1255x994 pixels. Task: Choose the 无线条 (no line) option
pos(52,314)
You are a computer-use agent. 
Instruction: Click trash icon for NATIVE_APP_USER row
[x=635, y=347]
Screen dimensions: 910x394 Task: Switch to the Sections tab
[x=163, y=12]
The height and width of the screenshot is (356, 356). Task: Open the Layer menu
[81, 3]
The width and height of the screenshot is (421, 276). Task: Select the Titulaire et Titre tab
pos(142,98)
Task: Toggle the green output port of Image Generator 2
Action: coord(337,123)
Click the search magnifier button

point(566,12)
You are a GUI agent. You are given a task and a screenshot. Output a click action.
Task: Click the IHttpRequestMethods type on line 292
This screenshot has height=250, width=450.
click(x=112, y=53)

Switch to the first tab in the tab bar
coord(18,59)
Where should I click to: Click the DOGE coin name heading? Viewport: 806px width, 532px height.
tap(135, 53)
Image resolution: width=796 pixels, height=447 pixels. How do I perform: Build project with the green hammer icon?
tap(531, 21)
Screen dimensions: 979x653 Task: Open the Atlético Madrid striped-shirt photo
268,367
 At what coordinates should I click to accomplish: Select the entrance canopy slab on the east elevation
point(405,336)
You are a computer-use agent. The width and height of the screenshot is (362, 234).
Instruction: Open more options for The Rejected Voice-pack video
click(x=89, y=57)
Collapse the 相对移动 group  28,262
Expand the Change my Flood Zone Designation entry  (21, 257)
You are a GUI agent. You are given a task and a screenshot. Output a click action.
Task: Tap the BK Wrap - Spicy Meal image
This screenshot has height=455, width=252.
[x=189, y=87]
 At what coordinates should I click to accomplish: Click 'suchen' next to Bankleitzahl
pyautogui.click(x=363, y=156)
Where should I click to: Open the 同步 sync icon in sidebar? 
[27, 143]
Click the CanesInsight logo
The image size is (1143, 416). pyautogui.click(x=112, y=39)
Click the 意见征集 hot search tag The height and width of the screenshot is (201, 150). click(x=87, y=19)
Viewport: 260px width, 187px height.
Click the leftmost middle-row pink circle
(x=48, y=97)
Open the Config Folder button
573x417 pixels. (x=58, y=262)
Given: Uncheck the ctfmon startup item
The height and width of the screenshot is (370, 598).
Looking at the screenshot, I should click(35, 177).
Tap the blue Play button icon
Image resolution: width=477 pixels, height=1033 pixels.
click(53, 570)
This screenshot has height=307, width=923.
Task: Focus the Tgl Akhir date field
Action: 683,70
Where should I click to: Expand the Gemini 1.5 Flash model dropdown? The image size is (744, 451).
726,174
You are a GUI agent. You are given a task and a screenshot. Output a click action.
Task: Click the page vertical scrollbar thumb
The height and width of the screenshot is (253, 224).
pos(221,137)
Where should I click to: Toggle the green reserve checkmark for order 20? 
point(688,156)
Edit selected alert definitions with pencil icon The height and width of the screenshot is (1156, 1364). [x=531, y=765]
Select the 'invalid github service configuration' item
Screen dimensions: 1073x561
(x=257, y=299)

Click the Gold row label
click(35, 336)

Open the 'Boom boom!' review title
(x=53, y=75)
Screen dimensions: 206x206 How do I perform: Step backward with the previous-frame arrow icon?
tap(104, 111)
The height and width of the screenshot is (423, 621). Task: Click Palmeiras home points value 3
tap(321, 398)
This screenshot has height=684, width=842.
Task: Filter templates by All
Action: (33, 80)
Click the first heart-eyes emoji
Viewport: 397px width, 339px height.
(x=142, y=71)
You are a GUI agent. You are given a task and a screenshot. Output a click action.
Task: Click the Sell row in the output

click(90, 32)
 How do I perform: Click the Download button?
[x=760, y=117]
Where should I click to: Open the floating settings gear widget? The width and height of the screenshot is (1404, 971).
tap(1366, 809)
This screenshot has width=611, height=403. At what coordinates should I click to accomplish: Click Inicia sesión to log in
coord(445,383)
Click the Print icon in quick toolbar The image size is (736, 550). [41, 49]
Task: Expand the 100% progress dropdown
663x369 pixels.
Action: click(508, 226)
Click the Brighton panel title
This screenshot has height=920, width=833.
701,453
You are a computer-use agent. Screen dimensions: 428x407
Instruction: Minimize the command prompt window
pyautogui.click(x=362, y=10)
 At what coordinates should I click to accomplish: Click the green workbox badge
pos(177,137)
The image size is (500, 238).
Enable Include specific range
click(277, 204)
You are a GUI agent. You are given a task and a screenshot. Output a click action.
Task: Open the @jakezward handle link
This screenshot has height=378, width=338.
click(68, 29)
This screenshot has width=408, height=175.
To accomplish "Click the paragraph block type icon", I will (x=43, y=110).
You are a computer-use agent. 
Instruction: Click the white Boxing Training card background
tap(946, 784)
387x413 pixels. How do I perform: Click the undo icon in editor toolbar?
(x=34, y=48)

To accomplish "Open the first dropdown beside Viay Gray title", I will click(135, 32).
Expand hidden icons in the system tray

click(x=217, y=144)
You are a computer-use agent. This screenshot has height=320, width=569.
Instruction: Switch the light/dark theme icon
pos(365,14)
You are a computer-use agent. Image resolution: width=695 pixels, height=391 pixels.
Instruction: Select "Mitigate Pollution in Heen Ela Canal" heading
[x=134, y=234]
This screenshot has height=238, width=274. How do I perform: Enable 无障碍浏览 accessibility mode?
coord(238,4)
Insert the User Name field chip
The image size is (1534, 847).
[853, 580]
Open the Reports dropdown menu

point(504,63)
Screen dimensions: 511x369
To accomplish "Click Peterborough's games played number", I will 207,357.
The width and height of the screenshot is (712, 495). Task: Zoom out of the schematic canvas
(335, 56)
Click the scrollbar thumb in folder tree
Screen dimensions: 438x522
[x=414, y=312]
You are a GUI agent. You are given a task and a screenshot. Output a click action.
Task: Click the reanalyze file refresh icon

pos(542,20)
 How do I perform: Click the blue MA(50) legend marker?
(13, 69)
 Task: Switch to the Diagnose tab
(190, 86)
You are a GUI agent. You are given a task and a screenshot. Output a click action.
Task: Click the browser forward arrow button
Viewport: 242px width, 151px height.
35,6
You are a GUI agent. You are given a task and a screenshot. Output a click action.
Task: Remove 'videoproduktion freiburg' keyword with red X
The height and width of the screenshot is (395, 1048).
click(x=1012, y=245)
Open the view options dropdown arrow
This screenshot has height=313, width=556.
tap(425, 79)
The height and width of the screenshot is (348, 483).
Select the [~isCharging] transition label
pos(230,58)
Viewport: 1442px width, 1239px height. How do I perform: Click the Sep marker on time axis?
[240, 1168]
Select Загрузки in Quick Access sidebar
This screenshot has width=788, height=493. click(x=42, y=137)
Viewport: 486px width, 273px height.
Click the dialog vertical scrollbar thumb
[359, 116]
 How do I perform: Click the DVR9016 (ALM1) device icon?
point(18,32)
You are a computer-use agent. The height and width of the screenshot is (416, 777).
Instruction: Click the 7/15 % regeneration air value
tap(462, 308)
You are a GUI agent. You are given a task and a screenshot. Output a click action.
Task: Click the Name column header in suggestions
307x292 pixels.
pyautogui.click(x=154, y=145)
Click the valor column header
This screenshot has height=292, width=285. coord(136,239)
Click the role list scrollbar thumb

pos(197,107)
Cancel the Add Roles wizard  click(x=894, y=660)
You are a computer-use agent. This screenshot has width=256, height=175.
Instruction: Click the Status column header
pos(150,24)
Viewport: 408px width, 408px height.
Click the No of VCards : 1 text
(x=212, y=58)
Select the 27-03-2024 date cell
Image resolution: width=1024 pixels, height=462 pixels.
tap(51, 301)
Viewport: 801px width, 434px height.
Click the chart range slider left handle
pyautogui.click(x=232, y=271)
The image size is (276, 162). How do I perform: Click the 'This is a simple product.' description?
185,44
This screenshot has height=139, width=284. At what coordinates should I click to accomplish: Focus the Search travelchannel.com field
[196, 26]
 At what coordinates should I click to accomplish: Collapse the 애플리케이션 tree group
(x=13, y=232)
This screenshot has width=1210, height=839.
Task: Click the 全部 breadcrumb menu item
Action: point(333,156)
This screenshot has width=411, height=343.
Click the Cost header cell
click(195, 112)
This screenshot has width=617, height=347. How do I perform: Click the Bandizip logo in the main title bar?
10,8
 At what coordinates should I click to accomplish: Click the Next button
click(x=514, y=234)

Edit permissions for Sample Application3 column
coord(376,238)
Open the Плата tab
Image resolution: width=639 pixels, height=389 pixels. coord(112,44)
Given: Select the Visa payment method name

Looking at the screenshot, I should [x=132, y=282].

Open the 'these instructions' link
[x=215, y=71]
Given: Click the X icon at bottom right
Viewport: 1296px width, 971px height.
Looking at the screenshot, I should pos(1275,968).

_____

- _Work item_: Give back the records above exactly, limited to the lines between the one holding "Screen dimensions: 910x394" and the one holding "Collapse the 相对移动", inclusive.

- _Completed exercise_:
Screen dimensions: 910x394 Task: Switch to the Sections tab
[x=163, y=12]
The height and width of the screenshot is (356, 356). Task: Open the Layer menu
[81, 3]
The width and height of the screenshot is (421, 276). Task: Select the Titulaire et Titre tab
pos(142,98)
Task: Toggle the green output port of Image Generator 2
Action: coord(337,123)
Click the search magnifier button

point(566,12)
You are a GUI agent. You are given a task and a screenshot. Output a click action.
Task: Click the IHttpRequestMethods type on line 292
This screenshot has height=250, width=450.
click(x=112, y=53)

Switch to the first tab in the tab bar
coord(18,59)
Where should I click to: Click the DOGE coin name heading? Viewport: 806px width, 532px height.
tap(135, 53)
Image resolution: width=796 pixels, height=447 pixels. How do I perform: Build project with the green hammer icon?
tap(531, 21)
Screen dimensions: 979x653 Task: Open the Atlético Madrid striped-shirt photo
268,367
 At what coordinates should I click to accomplish: Select the entrance canopy slab on the east elevation
point(405,336)
You are a computer-use agent. The width and height of the screenshot is (362, 234).
Instruction: Open more options for The Rejected Voice-pack video
click(x=89, y=57)
Collapse the 相对移动 group  28,262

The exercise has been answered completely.